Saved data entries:

***

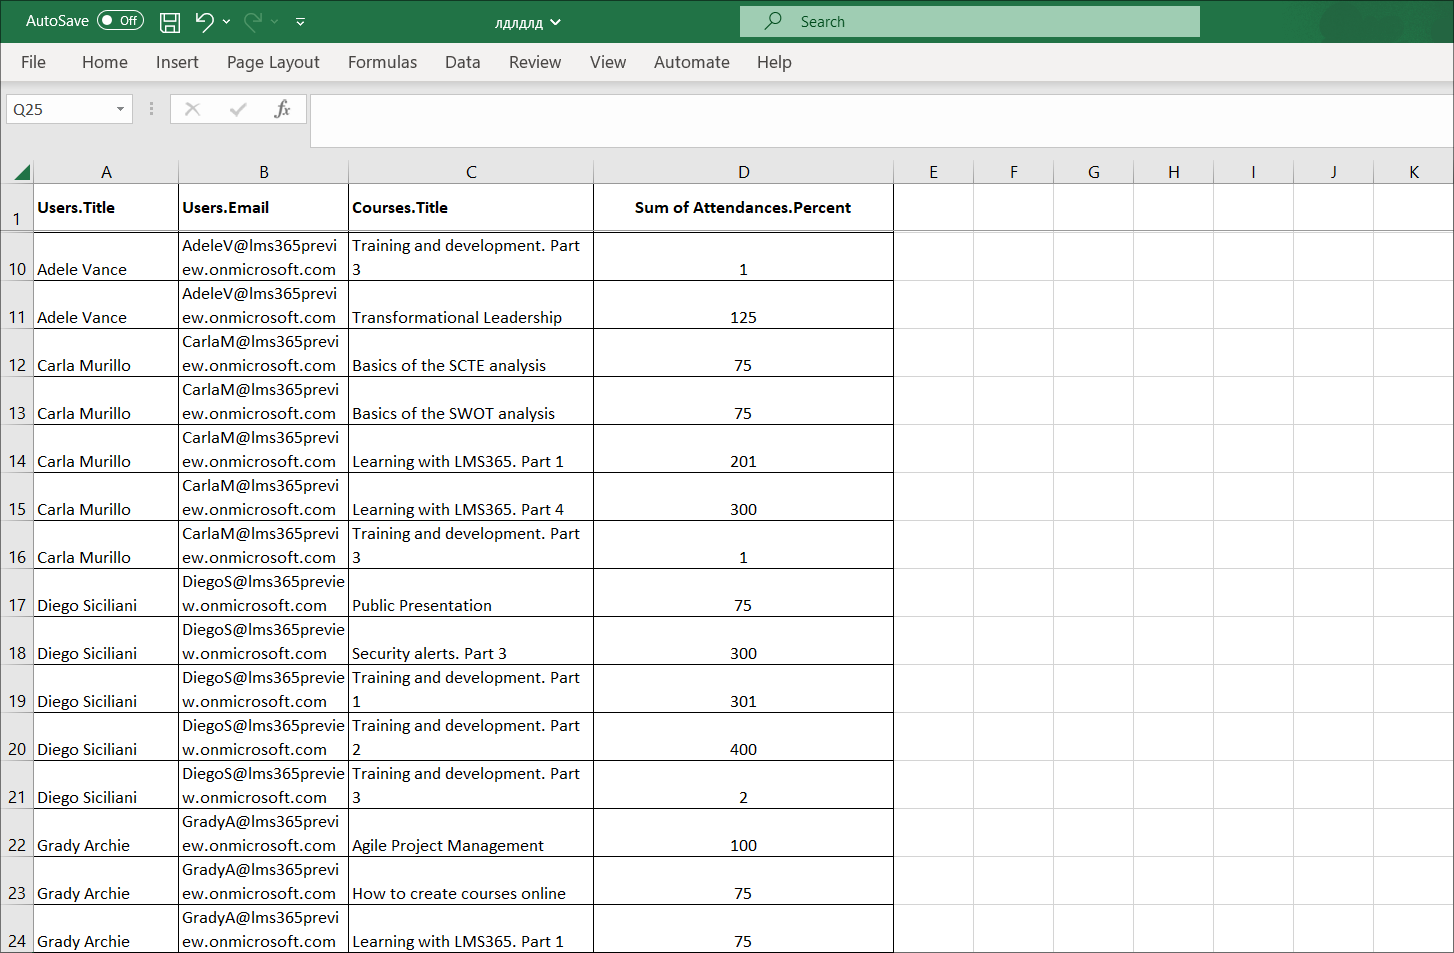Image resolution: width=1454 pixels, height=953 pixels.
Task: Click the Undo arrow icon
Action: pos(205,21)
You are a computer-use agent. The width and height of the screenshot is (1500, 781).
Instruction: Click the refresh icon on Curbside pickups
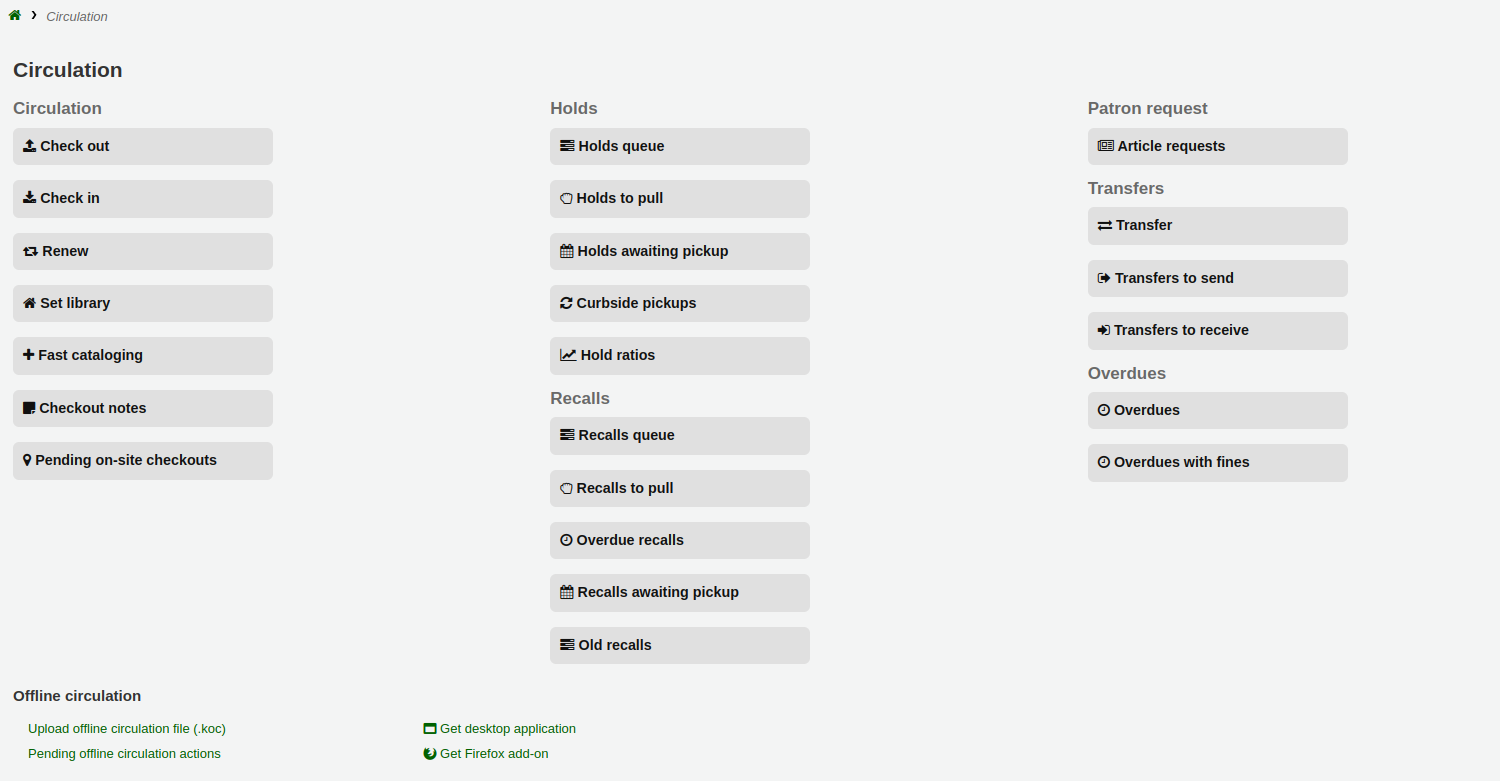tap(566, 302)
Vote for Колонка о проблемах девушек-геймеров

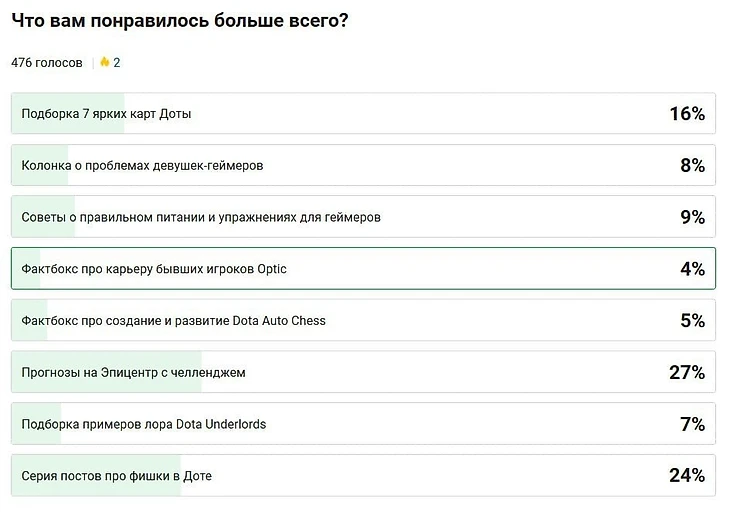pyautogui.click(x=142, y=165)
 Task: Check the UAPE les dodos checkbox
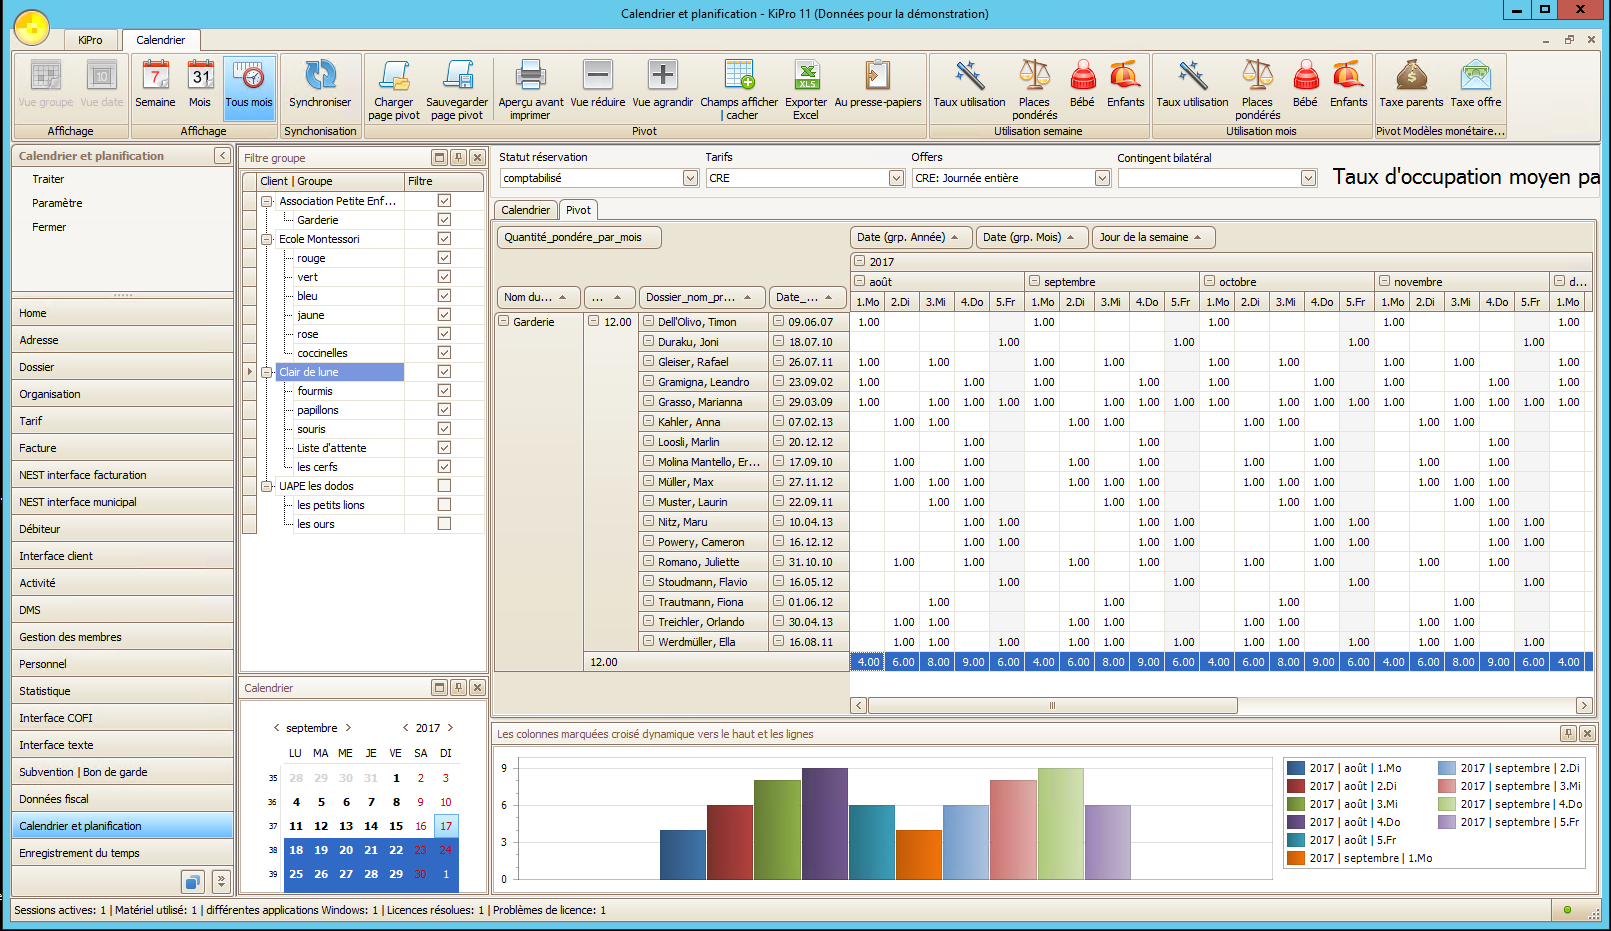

***

Please write out, word for word, only the lines from the one holding "You are a computer-use" through the end of the records above, with both end lines included and the pictures dropped.

You are a computer-use agent. The width and height of the screenshot is (1500, 781).
Instruction: Click the refresh icon on Curbside pickups
tap(566, 302)
Vote for Колонка о проблемах девушек-геймеров

pyautogui.click(x=142, y=165)
 Task: Check the UAPE les dodos checkbox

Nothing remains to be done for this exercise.